Viewing page 7 of 12

This transcription has been completed. Contact us with corrections.

I am delighted to receive this degree from a college of women.

This is a great era of change and it is very exciting to be an artist -- even with the terrible things that are going on, such as the war in Vietnam and the fact that society is almost in a state of chaos. In reviewing the International Show in New Delhi a critic refers to the American Section which was devoted to examples of the currently moribund  minimal-conceptual esthetic debacle, and tells how may Indian artists found the American exhibit insulting and withdrew their work. Things move so fast today that before a movement dies the next movement is already felt, so you are coming onto the art scene when something positive could take over.

Destruction and bitter criticism are a reflection of the overall picture. However, great attention is being paid to art and the artist is being lifted out of his idiosyncratic alienation (witness me) and all society is taking an interest in him. Giocometti is a tale of what was and the great Picasso reviewing all art and presenting it with a destructive virtuosity is perhaps the end of an era.

The women's lib movement is giving the women the right to openly practice what I had to do in an underground way. I have always believed that women should reset and refuse to accept all the gratuitous insults that men impose upon them. The woman artist is especially vulnerable and could be robbed of her confidence.

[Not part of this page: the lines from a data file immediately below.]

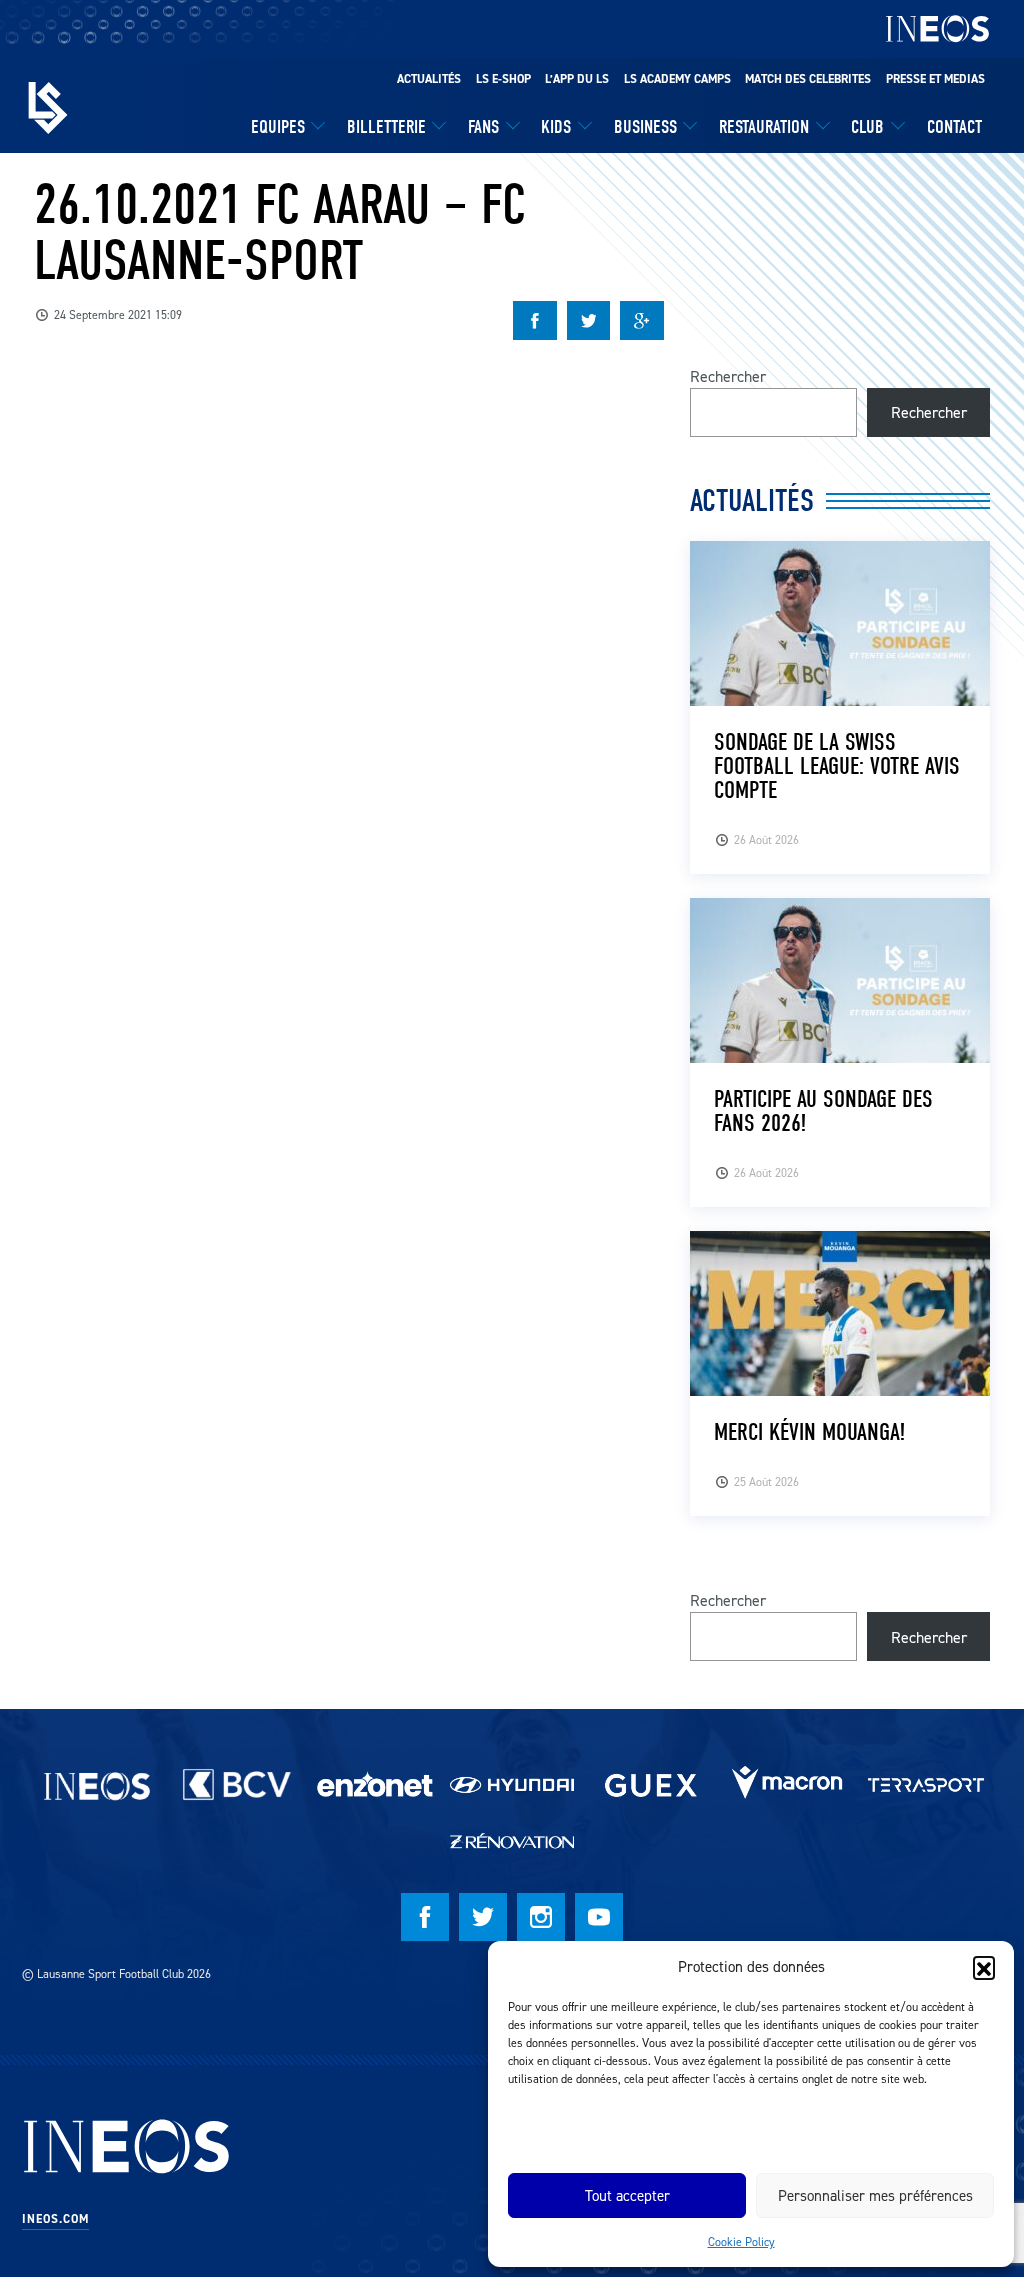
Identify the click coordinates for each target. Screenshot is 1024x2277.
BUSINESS (645, 127)
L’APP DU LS (577, 79)
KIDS (556, 127)
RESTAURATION (764, 127)
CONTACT (954, 127)
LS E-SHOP (503, 79)
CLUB (867, 127)
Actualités (429, 79)
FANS (483, 127)
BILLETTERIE (386, 127)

There is a great play by Athol Fugard, an African, called "Boesman and Lena. The hero is played by James Earl Jones and Lena by Ruby Dee. After James Earl Jones starred in "The Great White Hope" on Broadway he deliberately chose to play this story of life in South Africa at an off-Broadway theater. In this play he is the voice of the most oppressed and crushed. Boesman completely deprived by the white man, with al lhis worldly goods on his back and the back of his wife Lena, takes it out on her. It is a great play of today. An interesting footnote: Athol Fugard was not permitted by his government to come to American for the opening of his play.